The Door Is Open for the ECJ to Rule on Intra-EU BIT Arbitration

In a press release of 10 May 2016 (No. 81/2016), the Federal Court of Justice of Germany, the Bundesgerichtshof, announced that it requested a preliminary ruling from the European Court of Justice (ECJ) on the compatibility of investor-state arbitration clauses in investment treaties be-tween EU Member States (intra-EU BITs) with EU law. The Court’s decision to that effect of 3 March 2016 has been published on 11 May 2016.

In a press release of 10 May 2016 (No. 81/2016), the Federal Court of Justice of Germany, the Bundesgerichtshof, announced that it requested a preliminary ruling from the European Court of Justice (ECJ) on the compatibility of investor-state arbitration clauses in investment treaties between EU Member States (intra-EU BITs) with EU law. The Court’s decision to that effect of 3 March 2016 has been published on 11 May 2016.

The underlying dispute concerns the Final Award in the UNCITRAL case Achmea (formerly known as Eureko) v Slovak Republic. On the basis of the BIT in force between the Kingdom of the Netherlands and the Slovak Republic, the Dutch insurance company Eureko had initiated arbitral proceedings against the Slovak Republic in 2008 with regard to measures enacted in the Slovak health insurance sector. The arbitration resulted in an award in 2012 in favor of Eureko, which by then had changed its name into Achmea.
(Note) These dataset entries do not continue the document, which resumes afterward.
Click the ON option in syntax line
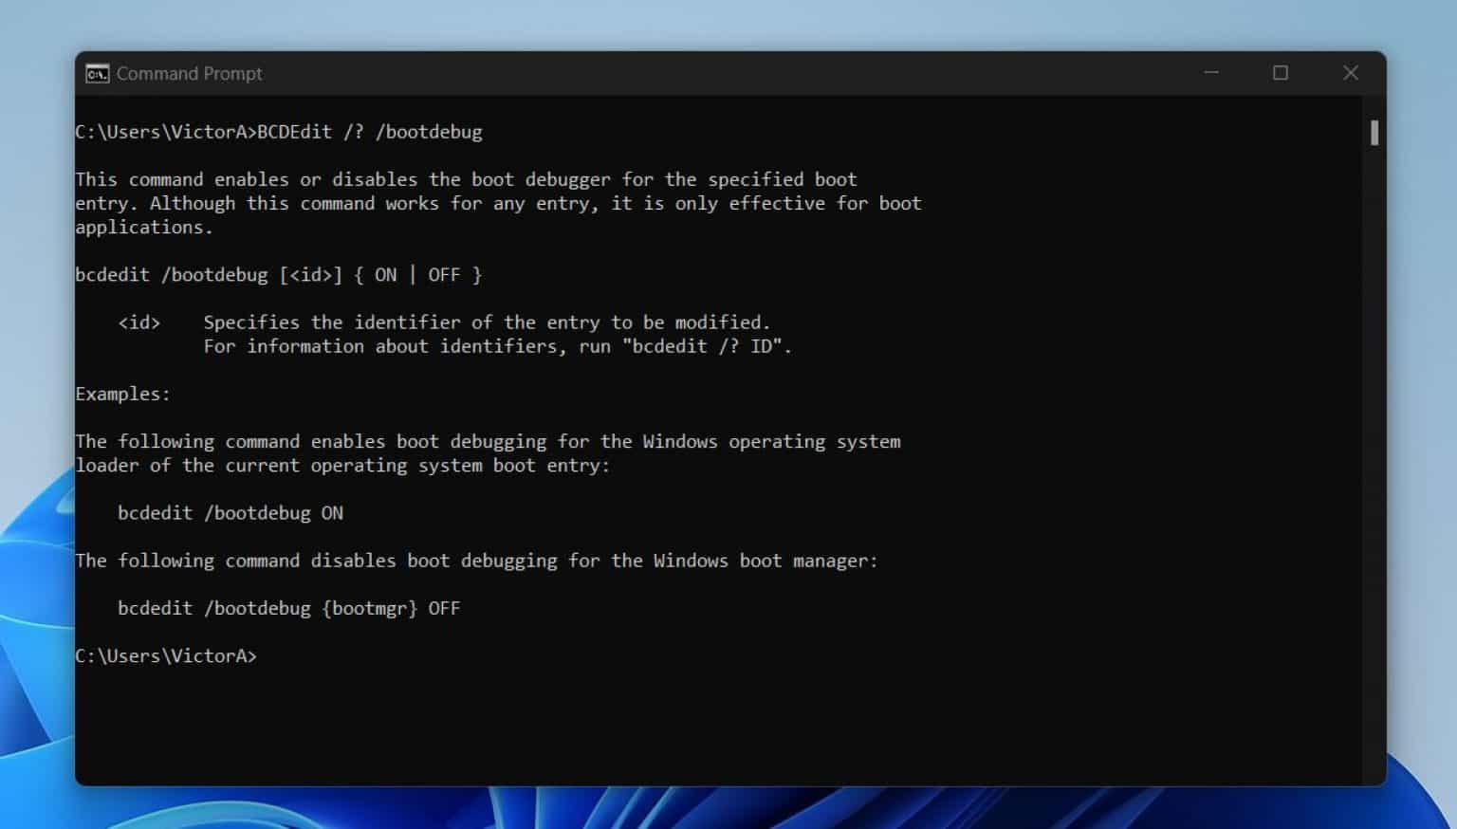This screenshot has width=1457, height=829. coord(385,274)

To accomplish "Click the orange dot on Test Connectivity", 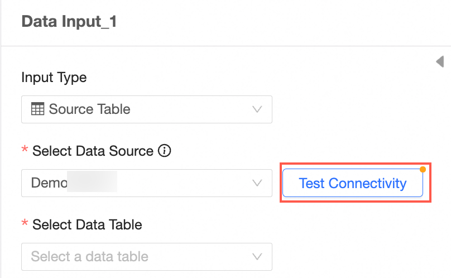I will click(423, 169).

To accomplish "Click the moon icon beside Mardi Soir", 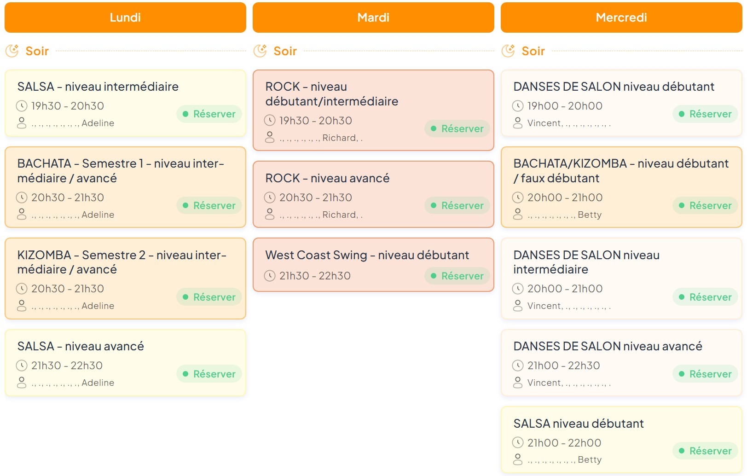I will pos(260,51).
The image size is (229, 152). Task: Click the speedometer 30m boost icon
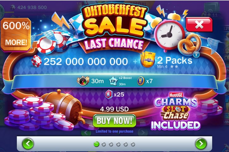click(x=83, y=81)
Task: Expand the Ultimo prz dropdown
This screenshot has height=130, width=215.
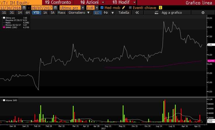Action: (x=83, y=8)
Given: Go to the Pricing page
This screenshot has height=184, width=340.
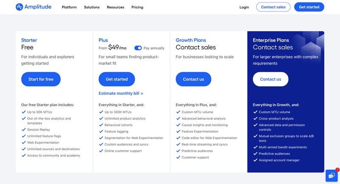Looking at the screenshot, I should pyautogui.click(x=137, y=7).
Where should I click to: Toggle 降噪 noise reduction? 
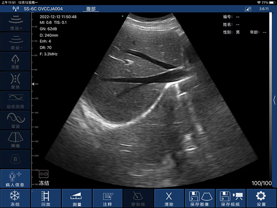coord(16,139)
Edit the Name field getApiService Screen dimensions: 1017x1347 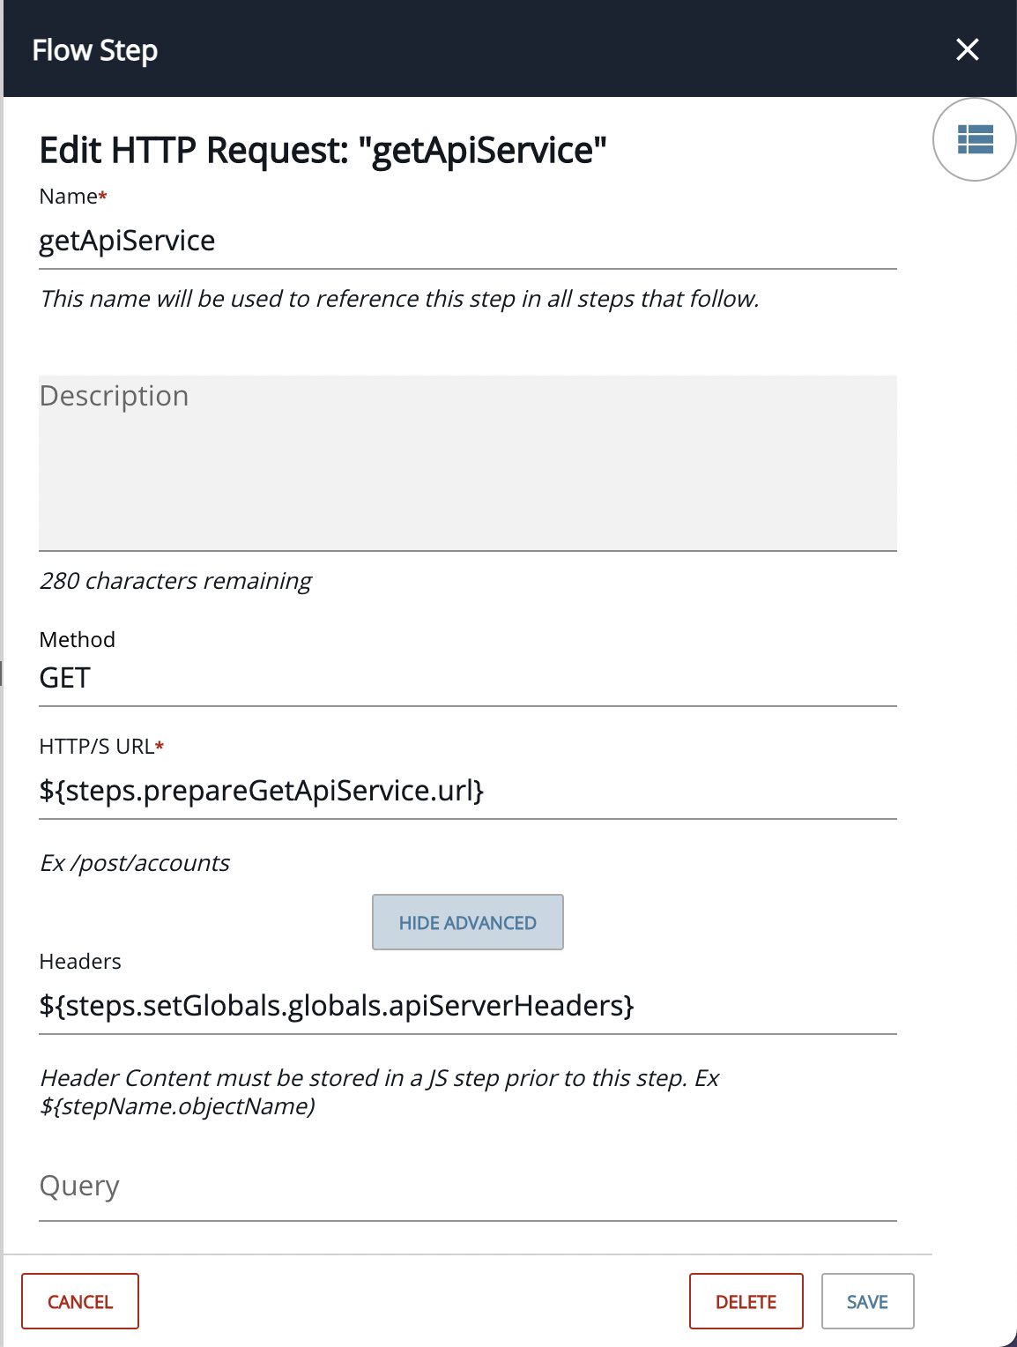tap(468, 241)
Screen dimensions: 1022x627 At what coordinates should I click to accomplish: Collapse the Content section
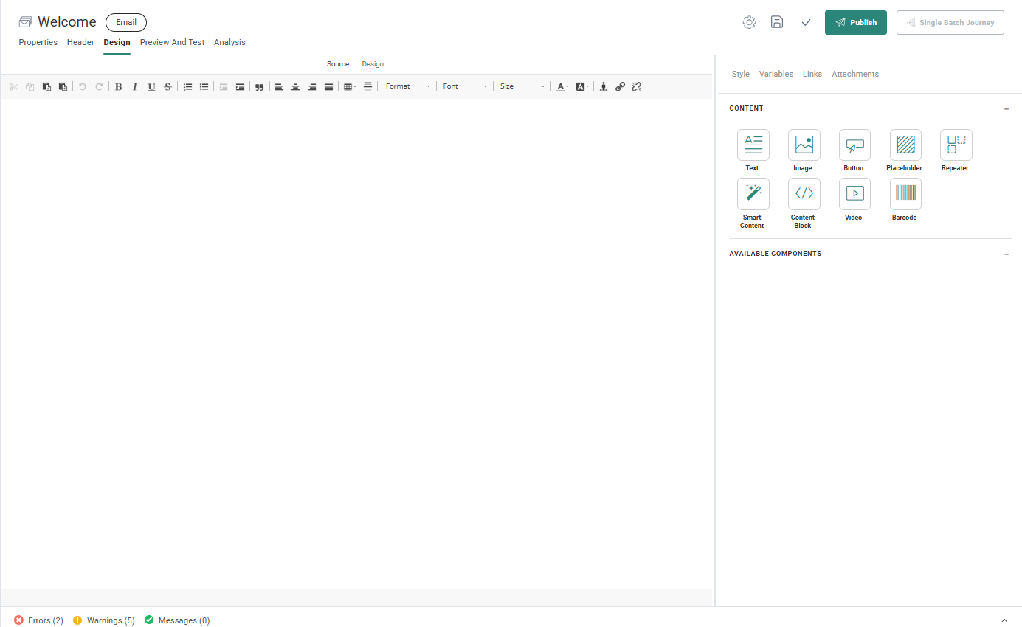pos(1007,108)
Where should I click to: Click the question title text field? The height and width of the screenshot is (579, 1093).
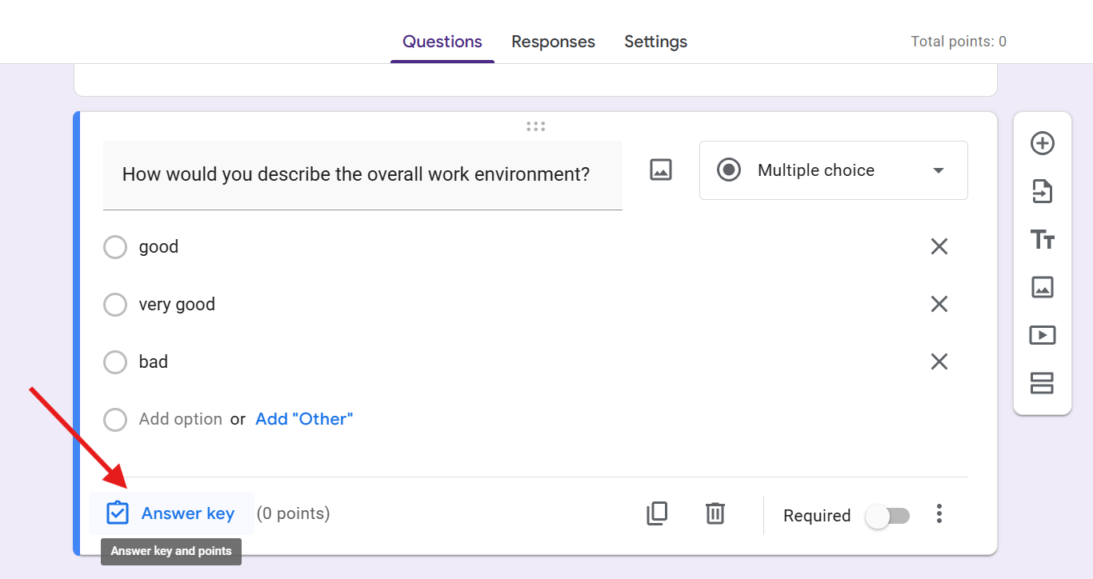362,175
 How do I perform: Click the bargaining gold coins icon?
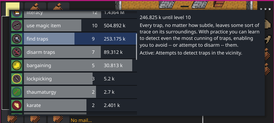click(17, 65)
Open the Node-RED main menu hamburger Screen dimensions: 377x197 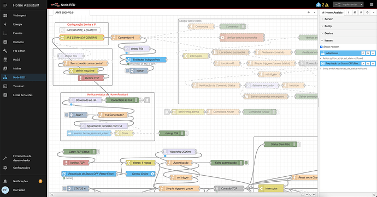click(x=372, y=4)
The Frankfurt-seated tribunal awarded Achmea and amount of € 22.1 million plus interests and also the reimbursement for legal fees and costs.

The Slovak Republic first challenged the 2010 Award on Jurisdiction, Arbitrability and Suspension before the Higher Regional Court of Frankfurt. It argued that the Tribunal had no competence to adjudicate the dispute because the BIT’s arbitration clause was invalid due to incompatibility with EU law, particularly articles 344, 267 and 18 TFEU. Largely for the same reasons, the Slovak Republic later also argued that the Final Award was to be set aside, inter alia, because its recognition and enforcement would violate the ordre public. In a decision of December 2014, the Higher Regional Court rejected all these arguments. With regard to EU law, it held the following:

Article 344 TFEU, which obliges EU Member States not to submit a dispute concerning the interpretation or application of the EU Treaties to any method of settlement other than those provided for in the EU Treaties, was not violated. Rather, the Higher Regional Court pointed out, the EU Treaties lacked a mechanism to settle disputes between Member States and individuals. Further, it read Article 344 TFEU in conjunction with Article 19(1) TEU, which does not protect the competence of the ECJ in a general fashion. The Higher Regional Court also relied on  the ECJ’s jurisprudence on commercial arbitration to reaffirm that, although arbitral tribunals cannot ask the ECJ for a preliminary ruling, arbitration clauses do not violate article 267 TFEU. It also did not consider Article 18 TFEU (non-discrimination of EU nationals) violated. Instead, it argued that nothing would militate against extending the arbitration clause also to investors from other EU Member States (instead of abrogating the otherwise valid arbitration agreement).

While the Higher Regional Court of Frankfurt found that all questions related to EU law had been sufficiently answered in the jurisprudence of the ECJ and – relying on the acte claire doctrine – refrained from requesting a preliminary ruling by the ECJ, the Federal Court of Justice took a different approach. According to the press release, it considered that the questions whether an arbitration agreement in a BIT is compatible with EU law and in particular Articles 344, 267 and 18 had not been answered by the ECJ yet. The Federal Court of Justice, hence, provides the ECJ with an opportunity to take a position on this.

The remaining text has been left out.